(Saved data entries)
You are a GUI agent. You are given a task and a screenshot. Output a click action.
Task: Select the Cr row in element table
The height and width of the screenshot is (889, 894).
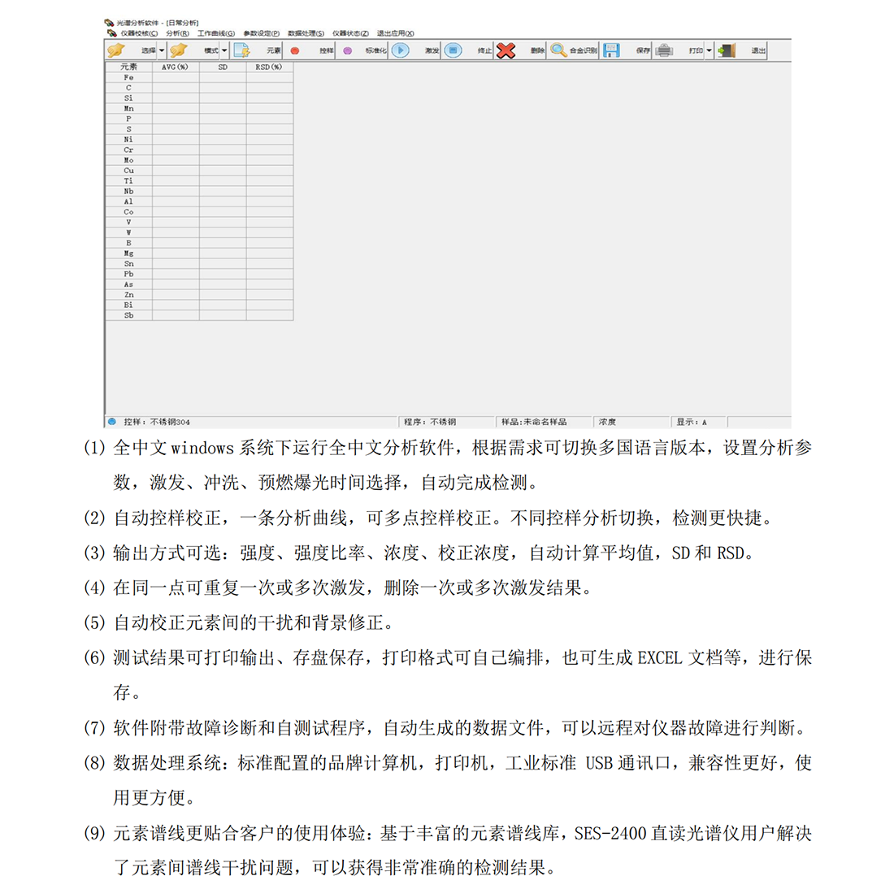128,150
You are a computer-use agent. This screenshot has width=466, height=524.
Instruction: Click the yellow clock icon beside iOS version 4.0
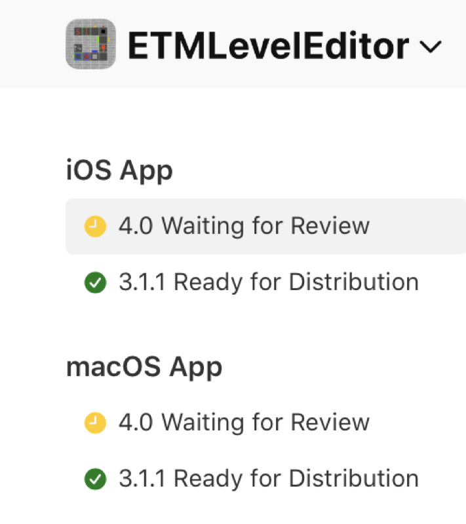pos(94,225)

### What to produce
When you retype the records, keep every word exactly as written and exclude the pictures.

### The answer
You are a GUI agent. You are given a task and a screenshot. Output a click action.
Task: Select the Cr row in element table
The height and width of the screenshot is (889, 894).
128,150
You are a computer-use agent. This screenshot has width=466, height=524.
Instruction: Click the yellow clock icon beside iOS version 4.0
pos(94,225)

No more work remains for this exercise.